EXERCISE INSTRUCTIONS: Write a continuation of the Sinharaja Forest Reserve text below, starting after its last sentence.

TEXT SHOWN:
++++++++++++++++++++

Singharaja Forest reserves

Sinharaja Forest Reserve is a national park and a biodiversity hotspot in Sri Lanka. It is of international significance and has been designated a Biosphere Reserve and World Heritage Site by UNESCO. It was established in 1978 subsequent to industrial scale logging and much protest. It is 88 Km2 in size.

Singharaja Forest Reserve is a must to any visitor to Sri Lanka. Singharaja forest is a tropical rain forest. It is an important lowland rainforest. Its fauna and floral diversity is considered to be of the highest in the world. Enthusiast world over visit this wonderful forest as it harbors a significant number of endemic birds to the island, further more insects, reptiles, plants and trees found here are unique to the island.

The chances of seeing the Red-faced Malkoha, Ceylon Blue Magpie, White-headed Starling and the Ashy-headed Laughingthrush are the highest here and would not be encountered elsewhere. The unique aspect here would be to come upon feeding flocks of birds, up to twenty plus species could be observed including sub continental endemics. The possibility of seeing some good Raptors such as Black Eagle, Rufous-bellied Eagle, Crested Goshawk and Besra would be high on the agenda.

++++++++++++++++++++

EXTRACTED MATERIAL:

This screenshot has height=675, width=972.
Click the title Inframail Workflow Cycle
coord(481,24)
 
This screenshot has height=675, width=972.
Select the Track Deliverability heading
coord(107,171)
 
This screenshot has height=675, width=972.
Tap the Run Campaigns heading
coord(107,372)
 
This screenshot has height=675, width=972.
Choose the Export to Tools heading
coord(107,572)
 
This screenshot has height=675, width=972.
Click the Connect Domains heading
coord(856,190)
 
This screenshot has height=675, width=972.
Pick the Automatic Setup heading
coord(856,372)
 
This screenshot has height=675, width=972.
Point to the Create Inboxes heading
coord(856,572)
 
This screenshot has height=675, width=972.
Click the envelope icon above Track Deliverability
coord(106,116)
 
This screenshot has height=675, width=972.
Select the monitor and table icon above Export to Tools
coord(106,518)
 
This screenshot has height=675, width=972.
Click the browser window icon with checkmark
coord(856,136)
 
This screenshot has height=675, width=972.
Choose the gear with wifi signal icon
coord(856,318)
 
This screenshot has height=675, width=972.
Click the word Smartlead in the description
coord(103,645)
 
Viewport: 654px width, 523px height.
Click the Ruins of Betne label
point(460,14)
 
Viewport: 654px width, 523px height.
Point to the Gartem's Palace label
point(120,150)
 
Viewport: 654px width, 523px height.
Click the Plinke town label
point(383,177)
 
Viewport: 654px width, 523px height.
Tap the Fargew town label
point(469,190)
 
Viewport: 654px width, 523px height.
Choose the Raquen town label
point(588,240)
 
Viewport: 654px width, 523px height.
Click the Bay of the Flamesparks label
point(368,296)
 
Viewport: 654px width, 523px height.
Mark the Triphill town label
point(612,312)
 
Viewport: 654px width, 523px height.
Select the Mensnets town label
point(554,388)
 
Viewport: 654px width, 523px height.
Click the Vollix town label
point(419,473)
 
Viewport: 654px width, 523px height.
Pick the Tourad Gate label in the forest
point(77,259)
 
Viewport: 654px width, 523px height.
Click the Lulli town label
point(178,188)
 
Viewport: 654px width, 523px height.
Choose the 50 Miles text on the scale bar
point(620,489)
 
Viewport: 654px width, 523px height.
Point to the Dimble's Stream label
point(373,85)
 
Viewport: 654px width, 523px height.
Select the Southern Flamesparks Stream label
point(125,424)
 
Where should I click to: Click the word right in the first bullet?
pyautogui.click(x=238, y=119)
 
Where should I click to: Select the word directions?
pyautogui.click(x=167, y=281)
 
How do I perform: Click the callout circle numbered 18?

++++++++++++++++++++

EXERCISE RESPONSE:
The diversity of butterflies in Singharaja is highest considering most sites we intend visiting thus we will use all opportunities depending on the interests for observing these wonderful creations of nature. Some of the more rare species we are bound to see would be the Blue Okeleafe, Five-bar Swordtail, Great Crow, and The Tree Nymph.

As for mammals the dense Rainforests tends to keep them more elusive, but the Endemic Purple-faced Leaf Monkey and Ruddy Mongoose enters the tick lists regularly so is the endemic race of the Grizzled Tailed Giant Squirrel. On occasion owling at night, reveal some of these mammals such as Sambar, Red Slender Loris and Palm Civets. Although elusive Leopards are on occasion sighted here but infrequently.

The amphibian and reptile fauna is unique too with many species being peculiar to this forest alone. Furthermore, many species new to science have been recognized in the last two decades alone with manymore waiting to be described too.